Sympathy is not something often felt for a company with a corruption-riddled past. So what makes Siemens different? Two years after an avalanche of accusations hit the German electronics and engineering firm, anger, disgust and even disappointment certainly prevail. But it’s hard not to feel a little sorry for the company. Not because of the heads that have rolled — the chairman’s, CEO’s and CFO’s, among others. Nor because of the fines that it has paid, starting with a €200m penalty that a Munich district court ordered it to cough up following bribery charges in Nigeria, Russia and Libya. Siemens gets sympathy because of the Herculean task that it faces to restore its credibility — a task referred to by president and CEO Peter Loscher in the €72 billion firm’s latest annual report as his “highest priority.” The only way the job can be done is by proving that it is now a law-abiding company — no more bribes to government officials to win contracts, slush funds, money laundering or deals with shady middlemen.
Anyone involved in implementing an ethics compliance programme understands the enormity of the challenge. Siemens “is at the beginning of a very difficult change-management programme,” says Jermyn Brooks, director of the private-sector programme at Transparency International (TI), a nonprofit anti-corruption organisation. “If you’re a large company like Siemens, it can take several years to know that a compliance programme is working properly at all your subsidiaries.”
The consolation for Siemens’ new executive team is that misery loves company. Other companies in the same boat as Siemens include Deutsche Bahn, BAe Systems and Alstom. Although Siemens eclipses their recent scandals in terms of global publicity, the results of all of these ethics breaches are similar — battered reputations, bruised morale and costly investigations.
But companies no longer need to be hit by a scandal to realise that ethics programmes are essential. They are certainly now high on many CFOs’ agendas. Indeed, in a survey in early summer by the Chartered Institute of Management Accountants and the Institute of Business Ethics, nearly 60% of the 1,300 finance professionals polled globally said they contribute to their firm’s ethical performance, and 73% believed that ethical performance will become a formal part of their role in the next few years.
The reason for the increased attention is twofold, says Brooks of TI — fear and greed. “The fear is prosecution and imprisonment,” he says. “For the first time, partly because of scandals like Siemens, countries that were previously uninterested in investigating and prosecuting are now becoming quite active.” As for greed, he cites the growing interest in “socially responsible investment,” such as the FTSE4Good and Dow Jones Sustainability indices that include anti-corruption criteria.
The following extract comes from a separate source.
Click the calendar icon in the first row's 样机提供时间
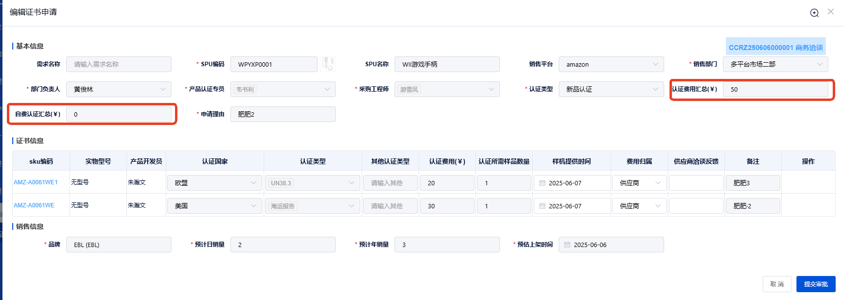Screen dimensions: 844x300 542,183
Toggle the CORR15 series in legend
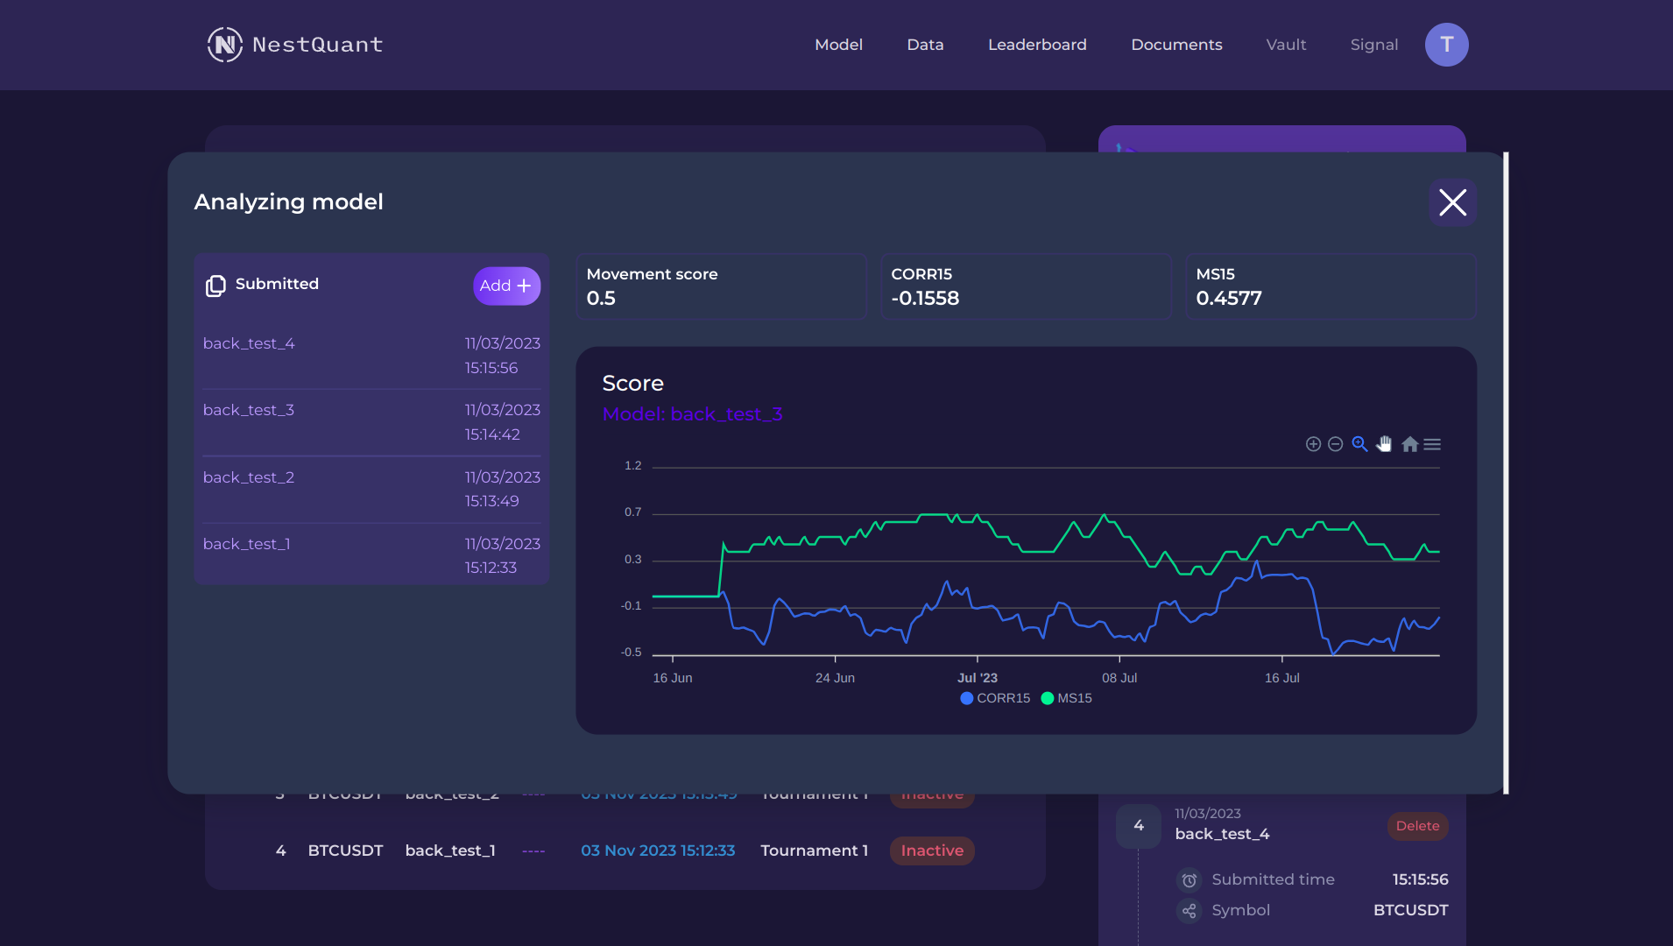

It’s not that ethics programmes are a new idea — Siemens, after all, had one for years before its scandals were made public in 2006. It is the efficacy of such programmes that is being questioned as never before. A global survey of nearly 400 executives published earlier this year by PricewaterhouseCoopers and the Economist Intelligence Unit (a sister company of CFO Europe) found that most companies have, at a minimum, a code of ethics — be it a doctrine posted on an intranet or a booklet that’s handed out to employees. Yet the survey also found that nearly one-third of the respondents admitted that they have problems communicating or enforcing these codes, and less than one-quarter were very confident that their programmes would hold up if put to the test.